I would move to the UK to own this car if I had the money, I really wish they would import a couple hundred of these things stateside.


----------



## iwantanaudi (Jun 9, 2006)

*Re: EVO Magazine Tests the Q7 V12 TDI ([email protected])*

I think it is odd that Audi chose to premier the V12 Q7 in Detroit when they dont plan on selling it in the US


----------



## warren586089 (Jan 23, 2009)

*Re: EVO Magazine Tests the Q7 V12 TDI (iwantanaudi)*

200,000 starting in U.S if this car were really coming to the state??


----------



## jperryrocks (Jan 26, 2006)

*Re: EVO Magazine Tests the Q7 V12 TDI (warren586089)*

No..not that much.
An A8 W12 is 125-130k, and it's an all aluminum space frame and body panels which is much more expensive to manufacture.


----------



## hayyan (Jun 17, 2007)

*Re: EVO Magazine Tests the Q7 V12 TDI (jperryrocks)*

I was talking to my dealer the other day about this car, i am in the Middle East, Oman to be specific. 
I was told that the car will be in the range of $90k-$120k
Which is quite ok actually. anything above that, and i declare the car overpriced!
I will still buy it, but overpriced !


----------



## dinopjetrovic (Aug 27, 2008)

damn, talk about some serious torque!


----------



## schweysteve (Mar 2, 2009)

*Re: (dinopjetrovic)*

i don't get why the really nice cars aren't in the us.


----------



## GRNMACHINE (Feb 17, 2009)

WoW--Love It.

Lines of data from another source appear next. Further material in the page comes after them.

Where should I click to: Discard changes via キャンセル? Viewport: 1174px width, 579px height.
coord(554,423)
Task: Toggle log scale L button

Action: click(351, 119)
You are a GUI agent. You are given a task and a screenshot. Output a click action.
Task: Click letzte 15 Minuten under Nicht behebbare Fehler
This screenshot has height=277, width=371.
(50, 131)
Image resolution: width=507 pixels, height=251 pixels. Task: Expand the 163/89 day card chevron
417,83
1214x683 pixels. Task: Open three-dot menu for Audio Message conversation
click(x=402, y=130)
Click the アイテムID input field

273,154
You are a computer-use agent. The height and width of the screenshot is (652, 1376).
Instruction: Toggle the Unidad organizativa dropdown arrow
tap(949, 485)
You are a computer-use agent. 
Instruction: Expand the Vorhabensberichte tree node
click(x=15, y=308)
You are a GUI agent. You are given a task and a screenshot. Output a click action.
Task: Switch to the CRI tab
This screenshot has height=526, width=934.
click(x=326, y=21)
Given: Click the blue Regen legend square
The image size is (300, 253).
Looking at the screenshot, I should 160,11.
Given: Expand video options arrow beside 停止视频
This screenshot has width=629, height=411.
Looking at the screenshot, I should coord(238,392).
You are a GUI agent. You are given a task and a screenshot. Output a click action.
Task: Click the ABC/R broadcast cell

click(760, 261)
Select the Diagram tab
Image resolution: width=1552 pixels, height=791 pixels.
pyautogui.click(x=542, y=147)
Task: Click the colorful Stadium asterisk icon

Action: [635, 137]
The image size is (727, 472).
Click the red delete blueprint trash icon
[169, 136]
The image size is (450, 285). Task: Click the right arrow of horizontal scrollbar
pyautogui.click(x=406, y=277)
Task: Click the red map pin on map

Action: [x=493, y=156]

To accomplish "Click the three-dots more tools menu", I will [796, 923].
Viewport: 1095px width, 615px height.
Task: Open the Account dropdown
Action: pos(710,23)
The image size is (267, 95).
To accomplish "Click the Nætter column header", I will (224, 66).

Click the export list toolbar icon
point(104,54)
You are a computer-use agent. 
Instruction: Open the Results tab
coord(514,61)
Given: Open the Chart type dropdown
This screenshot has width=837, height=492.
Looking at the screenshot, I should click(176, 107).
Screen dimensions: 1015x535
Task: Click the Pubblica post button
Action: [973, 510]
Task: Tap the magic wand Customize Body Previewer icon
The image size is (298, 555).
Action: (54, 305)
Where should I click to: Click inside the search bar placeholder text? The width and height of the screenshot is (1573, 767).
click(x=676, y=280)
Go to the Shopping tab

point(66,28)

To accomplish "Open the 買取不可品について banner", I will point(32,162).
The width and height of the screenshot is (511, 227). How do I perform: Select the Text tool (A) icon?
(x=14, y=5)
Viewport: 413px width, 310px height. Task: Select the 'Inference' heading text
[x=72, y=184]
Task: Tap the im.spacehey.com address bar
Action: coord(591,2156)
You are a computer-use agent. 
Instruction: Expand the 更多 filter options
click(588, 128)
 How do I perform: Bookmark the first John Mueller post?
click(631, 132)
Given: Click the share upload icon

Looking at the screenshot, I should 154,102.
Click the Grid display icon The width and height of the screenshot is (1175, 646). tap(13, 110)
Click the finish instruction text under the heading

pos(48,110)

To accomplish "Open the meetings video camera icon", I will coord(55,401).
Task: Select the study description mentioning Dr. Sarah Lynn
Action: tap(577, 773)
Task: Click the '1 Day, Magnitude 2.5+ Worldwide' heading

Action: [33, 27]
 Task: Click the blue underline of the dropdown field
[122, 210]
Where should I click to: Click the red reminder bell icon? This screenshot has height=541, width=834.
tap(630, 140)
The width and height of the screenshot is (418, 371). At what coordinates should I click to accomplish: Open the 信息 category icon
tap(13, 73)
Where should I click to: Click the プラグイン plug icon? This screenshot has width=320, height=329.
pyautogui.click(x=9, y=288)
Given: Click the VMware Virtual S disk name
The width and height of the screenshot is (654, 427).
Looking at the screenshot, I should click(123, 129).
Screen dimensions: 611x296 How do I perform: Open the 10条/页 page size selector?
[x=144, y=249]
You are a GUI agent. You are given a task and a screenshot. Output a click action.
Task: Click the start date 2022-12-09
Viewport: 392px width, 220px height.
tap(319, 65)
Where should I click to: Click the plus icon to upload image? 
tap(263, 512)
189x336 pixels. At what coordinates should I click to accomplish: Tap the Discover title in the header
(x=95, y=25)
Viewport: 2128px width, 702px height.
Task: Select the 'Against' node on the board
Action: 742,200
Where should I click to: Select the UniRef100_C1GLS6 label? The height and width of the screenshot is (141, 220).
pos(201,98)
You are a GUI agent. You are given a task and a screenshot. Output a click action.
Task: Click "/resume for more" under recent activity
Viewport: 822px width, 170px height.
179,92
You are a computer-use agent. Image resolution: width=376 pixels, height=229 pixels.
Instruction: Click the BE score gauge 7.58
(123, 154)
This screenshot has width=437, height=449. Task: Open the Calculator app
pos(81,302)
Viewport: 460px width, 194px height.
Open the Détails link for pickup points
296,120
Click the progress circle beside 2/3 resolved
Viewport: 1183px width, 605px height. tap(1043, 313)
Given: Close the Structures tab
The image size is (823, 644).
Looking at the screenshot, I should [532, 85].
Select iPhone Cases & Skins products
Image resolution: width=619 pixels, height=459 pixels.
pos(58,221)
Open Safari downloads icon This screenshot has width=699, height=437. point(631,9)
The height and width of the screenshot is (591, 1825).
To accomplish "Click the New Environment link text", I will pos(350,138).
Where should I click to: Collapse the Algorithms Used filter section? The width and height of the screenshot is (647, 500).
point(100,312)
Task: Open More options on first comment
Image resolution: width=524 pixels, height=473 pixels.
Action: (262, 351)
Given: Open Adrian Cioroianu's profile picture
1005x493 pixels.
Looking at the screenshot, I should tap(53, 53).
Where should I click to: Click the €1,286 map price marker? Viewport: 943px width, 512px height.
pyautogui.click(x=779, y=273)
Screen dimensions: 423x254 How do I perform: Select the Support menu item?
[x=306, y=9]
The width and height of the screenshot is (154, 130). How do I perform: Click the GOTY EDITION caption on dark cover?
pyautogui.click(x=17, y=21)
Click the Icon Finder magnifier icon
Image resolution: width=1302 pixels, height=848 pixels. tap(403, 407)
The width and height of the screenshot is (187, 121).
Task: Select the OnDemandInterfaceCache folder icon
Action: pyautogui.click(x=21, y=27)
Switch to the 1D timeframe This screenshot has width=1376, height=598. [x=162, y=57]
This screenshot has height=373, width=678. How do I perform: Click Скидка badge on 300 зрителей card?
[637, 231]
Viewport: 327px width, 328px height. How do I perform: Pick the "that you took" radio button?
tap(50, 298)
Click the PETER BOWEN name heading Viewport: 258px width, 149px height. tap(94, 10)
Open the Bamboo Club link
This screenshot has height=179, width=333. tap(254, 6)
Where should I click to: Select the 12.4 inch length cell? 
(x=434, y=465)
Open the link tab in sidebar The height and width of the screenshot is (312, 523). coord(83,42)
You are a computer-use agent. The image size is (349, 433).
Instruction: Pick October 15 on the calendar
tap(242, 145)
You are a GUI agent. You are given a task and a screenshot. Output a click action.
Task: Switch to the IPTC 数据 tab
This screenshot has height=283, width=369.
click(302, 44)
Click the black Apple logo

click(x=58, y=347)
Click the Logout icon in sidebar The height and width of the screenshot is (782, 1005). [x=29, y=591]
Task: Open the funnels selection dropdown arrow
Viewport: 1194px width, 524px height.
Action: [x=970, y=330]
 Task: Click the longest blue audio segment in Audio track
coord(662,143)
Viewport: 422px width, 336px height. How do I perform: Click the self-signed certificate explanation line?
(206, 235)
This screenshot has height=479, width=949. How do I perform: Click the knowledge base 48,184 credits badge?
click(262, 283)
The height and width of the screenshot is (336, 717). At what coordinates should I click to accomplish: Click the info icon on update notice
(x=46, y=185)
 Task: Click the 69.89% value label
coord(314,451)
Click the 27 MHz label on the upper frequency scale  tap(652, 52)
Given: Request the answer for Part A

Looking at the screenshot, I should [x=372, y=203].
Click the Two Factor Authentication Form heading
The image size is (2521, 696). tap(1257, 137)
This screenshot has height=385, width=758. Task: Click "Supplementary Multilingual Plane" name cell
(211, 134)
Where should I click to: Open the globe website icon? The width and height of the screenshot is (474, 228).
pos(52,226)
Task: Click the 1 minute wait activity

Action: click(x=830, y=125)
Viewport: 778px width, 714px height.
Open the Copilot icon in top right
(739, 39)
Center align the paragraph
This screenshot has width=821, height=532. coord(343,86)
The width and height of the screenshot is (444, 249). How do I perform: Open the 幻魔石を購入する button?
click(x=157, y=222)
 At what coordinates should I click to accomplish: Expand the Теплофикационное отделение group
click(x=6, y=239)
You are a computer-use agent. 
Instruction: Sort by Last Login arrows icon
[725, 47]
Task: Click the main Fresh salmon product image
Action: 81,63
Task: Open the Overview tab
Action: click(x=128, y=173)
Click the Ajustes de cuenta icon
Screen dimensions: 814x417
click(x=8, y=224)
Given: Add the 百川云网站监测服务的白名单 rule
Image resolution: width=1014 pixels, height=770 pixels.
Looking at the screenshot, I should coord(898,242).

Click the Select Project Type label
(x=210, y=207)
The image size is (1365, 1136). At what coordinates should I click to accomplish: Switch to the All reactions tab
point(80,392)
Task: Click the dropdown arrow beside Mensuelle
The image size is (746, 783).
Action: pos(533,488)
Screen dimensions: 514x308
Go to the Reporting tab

V12 conversion anyone.... Just Kidding. Last summer I saw a "W12" Audi Q7 in a parking lot. I talked with the owners wife who said they picked it up in Europe. It had every Audi dealer accessory on it you could get along with a "W12" stick on badge.... I hope the badge was under $150k....


----------



## GRNMACHINE (Feb 17, 2009)

*Re: (schweysteve)*

I will second that! Well, actually we did get the Cadillac Cimmaron...


----------



## [email protected] (Apr 9, 2004)

*Re: (GRNMACHINE)*


_Quote, originally posted by *GRNMACHINE* »_WoW--Love It. V12 conversion anyone.... Just Kidding. Last summer I saw a "W12" Audi Q7 in a parking lot. I talked with the owners wife who said they picked it up in Europe. It had every Audi dealer accessory on it you could get along with a "W12" stick on badge.... I hope the badge was under $150k.... 

I wonder what the story is here. They only sell the 4.2, 3.6 and 3.0 TDI in the States. Audi never built a W12, but it would fit. W12 versions of the Touareg were built for Europe, but my understanding is that most were sold to the oil-rich Persian Gulf nations.


----------